The electrical signal sequences are best shown in FIG. 16. The CLOCK pulses are shown FA'. The typified four decoder outputs KA, KB, KC, KD are shown providing signal pulses KAA, KAB; KBA, KBB; KCA, KCB; and KDA. These signals, while herein appearing as a sequential pattern, in practice of my teachings occur in a pseudorandom pattern with no particular short term order, such being the essence of my invention.
A separately driven light 16 is shown in FIG. 17 wherein the second control thyristor 502 output circuit is separate from the first control thyristor output circuit.
The use of a discharge capacitor 416 is depicted in FIG. 18, wherein the capacitor is discharged to -Vc by resistor 415 and is charged to +Vc by signal controlled transistor 410.
One improvement found in FIG. 19 is the use of a speedup capacitor in parallel with resistor 403, serving to negate any integrative effects produced by the parasitic gate capacitance associated with thyristor 501, allowing the use of a smaller value for resistor 403. This connection is of particular import for large thyristors.
Yet another improvement depicted in FIG. 19 is the use of a capacitor 517 across the load terminals. With typical values on the order of 10 to 70 microfarads, the performance and realism of certain types of incandescent lamp bulbs are markedly improved, especially when the lamp is of low wattage having a filament exhibiting small thermal inertia. The effect introduced by the capacitor is about the same as using a bulb of higher wattage and having greater thermal lag.
The use of a gate swamping resistor 421 is shown in FIG. 20 which serves as an adjunct to the circuit of FIG. 4, serving to reduce gate sensitivity to extraneous signals through gate impedance reduction. Typically the value of resistor 420 is 4,700 ohms for the smaller thyristors with good gate sensitivity, whereupon resistor 421 is shown to be about 1,500 ohms.

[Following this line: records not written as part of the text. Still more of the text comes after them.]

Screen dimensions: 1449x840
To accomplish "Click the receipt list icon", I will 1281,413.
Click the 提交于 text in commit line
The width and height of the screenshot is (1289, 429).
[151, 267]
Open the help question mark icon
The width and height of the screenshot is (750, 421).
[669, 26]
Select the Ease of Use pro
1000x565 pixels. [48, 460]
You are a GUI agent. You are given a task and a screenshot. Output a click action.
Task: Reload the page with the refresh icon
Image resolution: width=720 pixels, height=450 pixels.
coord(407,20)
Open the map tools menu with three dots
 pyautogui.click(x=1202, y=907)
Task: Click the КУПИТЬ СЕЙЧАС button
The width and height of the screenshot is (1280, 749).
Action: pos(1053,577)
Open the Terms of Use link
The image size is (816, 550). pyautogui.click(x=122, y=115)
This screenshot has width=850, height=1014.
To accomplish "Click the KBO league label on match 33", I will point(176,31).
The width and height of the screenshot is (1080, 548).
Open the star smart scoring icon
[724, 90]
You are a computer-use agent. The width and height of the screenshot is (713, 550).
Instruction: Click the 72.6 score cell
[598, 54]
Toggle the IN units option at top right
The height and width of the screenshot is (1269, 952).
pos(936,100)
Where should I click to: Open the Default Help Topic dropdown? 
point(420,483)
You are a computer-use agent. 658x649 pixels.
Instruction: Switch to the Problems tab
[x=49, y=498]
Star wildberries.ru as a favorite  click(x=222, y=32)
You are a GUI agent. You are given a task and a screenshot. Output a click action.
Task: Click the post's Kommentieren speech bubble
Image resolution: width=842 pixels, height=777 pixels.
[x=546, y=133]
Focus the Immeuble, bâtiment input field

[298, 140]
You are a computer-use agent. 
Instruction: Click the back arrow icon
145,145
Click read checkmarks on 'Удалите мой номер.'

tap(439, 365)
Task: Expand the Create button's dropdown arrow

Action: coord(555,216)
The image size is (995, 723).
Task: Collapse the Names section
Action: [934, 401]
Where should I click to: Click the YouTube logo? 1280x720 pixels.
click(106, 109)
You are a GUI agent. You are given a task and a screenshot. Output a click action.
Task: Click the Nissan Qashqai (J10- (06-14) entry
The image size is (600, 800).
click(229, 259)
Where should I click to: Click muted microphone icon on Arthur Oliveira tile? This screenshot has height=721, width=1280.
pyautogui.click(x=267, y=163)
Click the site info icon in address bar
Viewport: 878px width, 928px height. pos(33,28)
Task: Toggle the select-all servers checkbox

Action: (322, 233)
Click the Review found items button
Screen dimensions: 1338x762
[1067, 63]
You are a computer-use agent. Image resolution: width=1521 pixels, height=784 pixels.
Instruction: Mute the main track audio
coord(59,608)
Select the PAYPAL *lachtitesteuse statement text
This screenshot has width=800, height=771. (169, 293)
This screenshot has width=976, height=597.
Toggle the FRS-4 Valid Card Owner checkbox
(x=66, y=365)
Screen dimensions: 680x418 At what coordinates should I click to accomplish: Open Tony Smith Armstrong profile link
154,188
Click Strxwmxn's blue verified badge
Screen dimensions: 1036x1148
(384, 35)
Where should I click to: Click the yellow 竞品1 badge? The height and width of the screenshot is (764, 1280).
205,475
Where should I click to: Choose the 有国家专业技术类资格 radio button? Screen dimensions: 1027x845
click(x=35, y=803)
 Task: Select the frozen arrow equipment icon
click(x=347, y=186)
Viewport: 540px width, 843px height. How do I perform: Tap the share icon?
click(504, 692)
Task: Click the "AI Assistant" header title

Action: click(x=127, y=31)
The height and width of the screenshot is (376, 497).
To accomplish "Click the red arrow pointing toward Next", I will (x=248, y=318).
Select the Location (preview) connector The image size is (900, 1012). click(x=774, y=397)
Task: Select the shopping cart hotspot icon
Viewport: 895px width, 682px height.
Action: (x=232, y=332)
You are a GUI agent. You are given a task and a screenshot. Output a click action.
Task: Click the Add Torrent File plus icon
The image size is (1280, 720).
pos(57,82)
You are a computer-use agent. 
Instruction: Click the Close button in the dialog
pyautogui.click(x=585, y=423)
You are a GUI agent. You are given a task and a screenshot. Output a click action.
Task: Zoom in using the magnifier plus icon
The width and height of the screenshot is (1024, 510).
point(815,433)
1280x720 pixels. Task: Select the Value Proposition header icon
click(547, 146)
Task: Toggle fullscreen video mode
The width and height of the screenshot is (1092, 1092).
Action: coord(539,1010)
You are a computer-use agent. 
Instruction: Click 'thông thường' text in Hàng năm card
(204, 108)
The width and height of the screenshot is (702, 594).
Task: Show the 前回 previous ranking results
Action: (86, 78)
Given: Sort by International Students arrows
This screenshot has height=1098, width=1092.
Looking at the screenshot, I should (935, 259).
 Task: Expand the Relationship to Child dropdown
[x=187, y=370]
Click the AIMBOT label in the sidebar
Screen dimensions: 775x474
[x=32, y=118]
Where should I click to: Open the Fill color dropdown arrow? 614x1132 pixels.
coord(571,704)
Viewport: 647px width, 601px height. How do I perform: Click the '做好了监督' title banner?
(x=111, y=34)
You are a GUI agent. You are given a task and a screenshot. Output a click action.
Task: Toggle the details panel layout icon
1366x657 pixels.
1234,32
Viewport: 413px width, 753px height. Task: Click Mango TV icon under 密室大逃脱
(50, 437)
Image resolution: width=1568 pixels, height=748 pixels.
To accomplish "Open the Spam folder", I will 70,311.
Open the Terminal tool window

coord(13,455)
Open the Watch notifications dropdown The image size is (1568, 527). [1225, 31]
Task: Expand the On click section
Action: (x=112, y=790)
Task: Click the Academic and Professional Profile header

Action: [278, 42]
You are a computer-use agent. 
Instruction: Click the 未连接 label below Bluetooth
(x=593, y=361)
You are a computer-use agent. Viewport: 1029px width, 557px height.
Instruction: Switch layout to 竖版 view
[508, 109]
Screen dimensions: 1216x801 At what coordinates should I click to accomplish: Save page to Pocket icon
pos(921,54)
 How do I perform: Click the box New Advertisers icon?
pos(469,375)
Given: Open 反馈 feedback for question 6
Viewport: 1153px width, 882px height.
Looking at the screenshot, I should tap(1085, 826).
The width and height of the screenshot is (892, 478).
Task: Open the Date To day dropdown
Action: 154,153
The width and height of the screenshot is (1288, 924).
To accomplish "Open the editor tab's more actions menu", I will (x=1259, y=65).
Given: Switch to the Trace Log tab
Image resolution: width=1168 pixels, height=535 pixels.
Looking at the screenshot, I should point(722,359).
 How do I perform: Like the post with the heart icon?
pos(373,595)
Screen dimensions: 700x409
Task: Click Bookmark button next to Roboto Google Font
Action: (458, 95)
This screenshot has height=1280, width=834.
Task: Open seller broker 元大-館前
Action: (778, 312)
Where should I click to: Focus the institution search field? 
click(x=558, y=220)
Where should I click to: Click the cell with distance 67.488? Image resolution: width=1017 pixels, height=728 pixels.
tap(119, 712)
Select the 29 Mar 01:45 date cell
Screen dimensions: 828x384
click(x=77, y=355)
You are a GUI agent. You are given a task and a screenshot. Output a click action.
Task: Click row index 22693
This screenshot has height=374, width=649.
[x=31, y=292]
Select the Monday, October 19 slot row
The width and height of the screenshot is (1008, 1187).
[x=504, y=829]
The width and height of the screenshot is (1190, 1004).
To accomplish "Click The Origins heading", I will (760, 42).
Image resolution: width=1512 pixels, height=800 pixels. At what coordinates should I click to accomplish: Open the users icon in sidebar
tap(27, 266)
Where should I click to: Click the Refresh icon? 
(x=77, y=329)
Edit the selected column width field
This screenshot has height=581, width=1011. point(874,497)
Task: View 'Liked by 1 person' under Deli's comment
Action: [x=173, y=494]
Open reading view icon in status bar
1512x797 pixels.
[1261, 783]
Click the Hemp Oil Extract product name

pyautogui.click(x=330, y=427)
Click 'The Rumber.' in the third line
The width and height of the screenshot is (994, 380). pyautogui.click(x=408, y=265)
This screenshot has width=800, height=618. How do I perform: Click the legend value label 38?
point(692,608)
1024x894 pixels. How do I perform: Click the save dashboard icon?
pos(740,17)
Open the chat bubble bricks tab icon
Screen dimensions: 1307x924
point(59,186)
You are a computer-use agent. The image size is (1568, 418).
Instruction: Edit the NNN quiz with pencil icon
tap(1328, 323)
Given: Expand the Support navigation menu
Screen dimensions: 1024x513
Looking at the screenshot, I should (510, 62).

Full wave, full cycle excitation of the lamp load 16 using a half wave thyristor, i.e., silicon controlled rectifier or the like, is shown in FIG. 21. The thyristor is arranged within the connective framework of a diode bridge 510, 511, 512, 513 and as such serves to power the lamp 17 on each half cycle of the main 9 power alternating current cycle. The -Vc line is coupled to the thyristor 501 cathode.
A transistor 440 driven optical coupler 441 is depicted in FIG. 22. The transistor drives a light emitting diode 442 or the like through ballast resistor 444. The resulting light flux fires light activated silicon controlled rectifier (LASCR) 443 which serves to pass power through gate resistor 446 to thyristor 501 when the thyristor 501 anode is positive. The LASCR sensitivity is fixed by LASCR gate swamping resistor 445.
A logic gate 430 or the like is shown as a buffer between the generator 301 output and the thyristor gate 501 in FIG. 23. Resistor 431 limits thyristor gate drive from the logic gate output.
A control switch 521 is shown in FIG. 24 which serves to selectively disable the flicker light controller. Position 1 is OFF; position 2 is NORMAL FLICKER MODE; position 3 bypasses the thyristor 501 and applies full, steady power to the lamp load.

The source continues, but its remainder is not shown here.